RECORD EXTRACTS =
╭──
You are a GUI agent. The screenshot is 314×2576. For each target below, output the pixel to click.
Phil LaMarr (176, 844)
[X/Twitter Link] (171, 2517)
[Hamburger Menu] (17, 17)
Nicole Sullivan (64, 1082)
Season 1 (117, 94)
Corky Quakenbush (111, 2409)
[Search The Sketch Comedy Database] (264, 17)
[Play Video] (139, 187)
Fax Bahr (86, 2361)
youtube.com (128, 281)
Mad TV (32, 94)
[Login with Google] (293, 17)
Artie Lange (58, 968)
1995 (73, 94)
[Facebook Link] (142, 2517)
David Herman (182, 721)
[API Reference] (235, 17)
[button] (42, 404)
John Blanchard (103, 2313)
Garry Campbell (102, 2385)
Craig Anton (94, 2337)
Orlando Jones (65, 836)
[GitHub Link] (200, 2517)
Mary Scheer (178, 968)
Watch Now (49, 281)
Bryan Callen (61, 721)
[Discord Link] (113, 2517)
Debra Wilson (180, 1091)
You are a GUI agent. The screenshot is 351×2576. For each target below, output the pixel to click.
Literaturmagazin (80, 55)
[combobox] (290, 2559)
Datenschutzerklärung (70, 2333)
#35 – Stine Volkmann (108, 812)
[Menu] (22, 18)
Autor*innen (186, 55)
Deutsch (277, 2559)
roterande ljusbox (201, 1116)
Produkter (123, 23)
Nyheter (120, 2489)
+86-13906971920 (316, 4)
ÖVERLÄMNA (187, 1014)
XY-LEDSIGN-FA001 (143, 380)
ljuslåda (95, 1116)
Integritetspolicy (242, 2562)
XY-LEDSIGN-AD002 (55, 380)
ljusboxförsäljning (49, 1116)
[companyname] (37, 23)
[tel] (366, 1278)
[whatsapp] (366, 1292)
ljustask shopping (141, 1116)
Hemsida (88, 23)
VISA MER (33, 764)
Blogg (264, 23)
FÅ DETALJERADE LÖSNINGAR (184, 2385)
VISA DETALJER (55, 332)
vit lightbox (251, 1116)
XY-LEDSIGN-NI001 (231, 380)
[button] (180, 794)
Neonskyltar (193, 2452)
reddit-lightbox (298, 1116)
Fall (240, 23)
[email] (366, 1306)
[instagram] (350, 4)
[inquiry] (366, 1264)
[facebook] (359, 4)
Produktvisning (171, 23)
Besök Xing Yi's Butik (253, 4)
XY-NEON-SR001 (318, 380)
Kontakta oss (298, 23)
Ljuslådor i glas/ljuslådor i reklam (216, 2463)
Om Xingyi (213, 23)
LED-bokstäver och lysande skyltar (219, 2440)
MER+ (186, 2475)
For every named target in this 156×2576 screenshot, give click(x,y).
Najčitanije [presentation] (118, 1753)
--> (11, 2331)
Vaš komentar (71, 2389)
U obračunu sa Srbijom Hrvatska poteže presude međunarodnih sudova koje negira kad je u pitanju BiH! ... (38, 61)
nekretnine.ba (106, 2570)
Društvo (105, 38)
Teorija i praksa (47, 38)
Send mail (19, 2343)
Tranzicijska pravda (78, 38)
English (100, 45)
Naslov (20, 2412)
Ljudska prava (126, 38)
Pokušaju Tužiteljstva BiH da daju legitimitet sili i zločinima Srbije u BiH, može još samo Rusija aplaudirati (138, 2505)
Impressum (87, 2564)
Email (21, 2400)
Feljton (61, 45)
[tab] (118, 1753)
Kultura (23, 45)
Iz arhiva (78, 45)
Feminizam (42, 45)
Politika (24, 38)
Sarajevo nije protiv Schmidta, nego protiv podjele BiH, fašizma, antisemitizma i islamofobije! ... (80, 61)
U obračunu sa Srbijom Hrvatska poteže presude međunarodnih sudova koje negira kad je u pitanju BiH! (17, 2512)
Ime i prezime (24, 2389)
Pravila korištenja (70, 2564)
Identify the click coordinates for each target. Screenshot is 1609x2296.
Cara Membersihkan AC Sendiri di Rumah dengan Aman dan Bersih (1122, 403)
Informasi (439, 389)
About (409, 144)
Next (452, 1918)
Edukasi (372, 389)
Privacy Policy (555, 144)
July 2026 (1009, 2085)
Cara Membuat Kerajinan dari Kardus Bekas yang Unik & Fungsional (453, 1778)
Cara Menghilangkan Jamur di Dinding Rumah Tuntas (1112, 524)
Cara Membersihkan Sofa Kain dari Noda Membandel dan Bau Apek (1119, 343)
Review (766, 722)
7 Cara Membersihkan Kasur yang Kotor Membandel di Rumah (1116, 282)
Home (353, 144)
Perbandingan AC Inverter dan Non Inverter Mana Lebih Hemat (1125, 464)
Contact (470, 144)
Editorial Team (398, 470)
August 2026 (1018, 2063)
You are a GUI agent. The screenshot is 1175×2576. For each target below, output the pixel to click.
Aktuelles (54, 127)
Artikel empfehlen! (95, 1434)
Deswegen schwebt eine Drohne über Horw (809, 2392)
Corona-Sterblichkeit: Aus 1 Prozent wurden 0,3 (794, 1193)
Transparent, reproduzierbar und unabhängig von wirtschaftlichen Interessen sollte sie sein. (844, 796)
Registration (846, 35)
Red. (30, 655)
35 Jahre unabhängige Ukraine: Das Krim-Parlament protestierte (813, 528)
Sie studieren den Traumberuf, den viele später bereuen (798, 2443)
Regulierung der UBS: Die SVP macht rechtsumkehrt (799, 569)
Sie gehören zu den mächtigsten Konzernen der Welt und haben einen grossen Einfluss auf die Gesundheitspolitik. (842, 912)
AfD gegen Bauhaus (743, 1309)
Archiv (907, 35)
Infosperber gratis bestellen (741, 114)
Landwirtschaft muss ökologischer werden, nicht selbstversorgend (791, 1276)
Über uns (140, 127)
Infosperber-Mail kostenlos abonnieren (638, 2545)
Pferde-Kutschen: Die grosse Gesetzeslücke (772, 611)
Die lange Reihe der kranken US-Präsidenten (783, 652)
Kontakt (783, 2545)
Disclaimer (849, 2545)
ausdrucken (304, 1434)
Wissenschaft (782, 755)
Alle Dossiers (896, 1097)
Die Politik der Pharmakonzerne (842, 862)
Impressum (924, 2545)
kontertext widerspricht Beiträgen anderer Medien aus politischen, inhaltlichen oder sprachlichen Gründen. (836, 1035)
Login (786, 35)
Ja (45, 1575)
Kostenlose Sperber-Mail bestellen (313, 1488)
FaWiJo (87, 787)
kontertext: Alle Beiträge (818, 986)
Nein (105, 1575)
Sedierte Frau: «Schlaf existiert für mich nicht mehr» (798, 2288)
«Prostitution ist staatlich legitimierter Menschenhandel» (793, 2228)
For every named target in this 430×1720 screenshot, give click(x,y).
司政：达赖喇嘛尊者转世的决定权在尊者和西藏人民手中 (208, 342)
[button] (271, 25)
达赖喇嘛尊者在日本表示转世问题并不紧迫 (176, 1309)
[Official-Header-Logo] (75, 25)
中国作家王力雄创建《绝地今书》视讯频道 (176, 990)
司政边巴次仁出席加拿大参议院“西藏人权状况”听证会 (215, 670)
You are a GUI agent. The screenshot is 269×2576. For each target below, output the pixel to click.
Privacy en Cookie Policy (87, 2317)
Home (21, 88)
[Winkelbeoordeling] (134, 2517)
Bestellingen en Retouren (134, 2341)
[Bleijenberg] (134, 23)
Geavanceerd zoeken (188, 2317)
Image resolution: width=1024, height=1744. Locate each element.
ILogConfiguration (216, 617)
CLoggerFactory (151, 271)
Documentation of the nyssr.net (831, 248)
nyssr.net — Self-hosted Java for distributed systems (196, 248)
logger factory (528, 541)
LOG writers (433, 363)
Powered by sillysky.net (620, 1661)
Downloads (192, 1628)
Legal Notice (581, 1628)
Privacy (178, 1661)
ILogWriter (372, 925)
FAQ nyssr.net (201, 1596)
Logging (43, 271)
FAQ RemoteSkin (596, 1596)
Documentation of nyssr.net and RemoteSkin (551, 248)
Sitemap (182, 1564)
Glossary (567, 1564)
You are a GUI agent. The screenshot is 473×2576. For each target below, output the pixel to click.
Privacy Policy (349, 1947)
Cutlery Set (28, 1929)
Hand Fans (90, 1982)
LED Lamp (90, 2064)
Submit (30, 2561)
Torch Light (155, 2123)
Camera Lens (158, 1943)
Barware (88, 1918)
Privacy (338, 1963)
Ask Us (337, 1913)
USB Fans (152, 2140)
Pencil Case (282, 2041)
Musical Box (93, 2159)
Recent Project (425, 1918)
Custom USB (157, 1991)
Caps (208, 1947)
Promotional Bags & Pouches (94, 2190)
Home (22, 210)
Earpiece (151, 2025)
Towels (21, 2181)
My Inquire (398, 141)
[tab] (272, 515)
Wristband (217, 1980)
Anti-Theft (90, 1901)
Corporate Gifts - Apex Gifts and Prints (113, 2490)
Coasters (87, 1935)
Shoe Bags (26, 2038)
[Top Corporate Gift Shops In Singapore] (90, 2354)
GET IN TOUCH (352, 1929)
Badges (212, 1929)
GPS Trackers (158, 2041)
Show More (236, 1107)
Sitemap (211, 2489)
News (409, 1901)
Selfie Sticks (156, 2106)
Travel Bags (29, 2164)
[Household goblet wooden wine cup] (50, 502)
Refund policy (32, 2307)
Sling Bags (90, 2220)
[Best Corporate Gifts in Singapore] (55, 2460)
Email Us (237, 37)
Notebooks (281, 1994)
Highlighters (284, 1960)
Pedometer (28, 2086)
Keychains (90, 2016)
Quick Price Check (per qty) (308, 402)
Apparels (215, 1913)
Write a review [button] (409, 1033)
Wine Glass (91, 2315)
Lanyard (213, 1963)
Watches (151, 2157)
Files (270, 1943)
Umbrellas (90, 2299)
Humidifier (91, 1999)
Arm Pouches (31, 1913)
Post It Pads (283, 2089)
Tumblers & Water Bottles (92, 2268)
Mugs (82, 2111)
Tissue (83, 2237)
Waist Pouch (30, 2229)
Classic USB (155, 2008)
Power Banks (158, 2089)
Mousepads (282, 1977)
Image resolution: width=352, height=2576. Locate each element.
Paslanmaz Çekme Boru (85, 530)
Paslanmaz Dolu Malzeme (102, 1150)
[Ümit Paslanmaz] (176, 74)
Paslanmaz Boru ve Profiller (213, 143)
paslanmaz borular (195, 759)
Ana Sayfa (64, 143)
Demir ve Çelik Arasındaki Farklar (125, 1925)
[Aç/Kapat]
╰──
THE PROBLEM = Could you return exactly the stretch of the data above that starts at the line with "Refund policy (32, 2307)" and ends at the line with "Apparels (215, 1913)", both lines included?

SOLUTION =
Refund policy (32, 2307)
Sling Bags (90, 2220)
[Best Corporate Gifts in Singapore] (55, 2460)
Email Us (237, 37)
Notebooks (281, 1994)
Highlighters (284, 1960)
Pedometer (28, 2086)
Keychains (90, 2016)
Quick Price Check (per qty) (308, 402)
Apparels (215, 1913)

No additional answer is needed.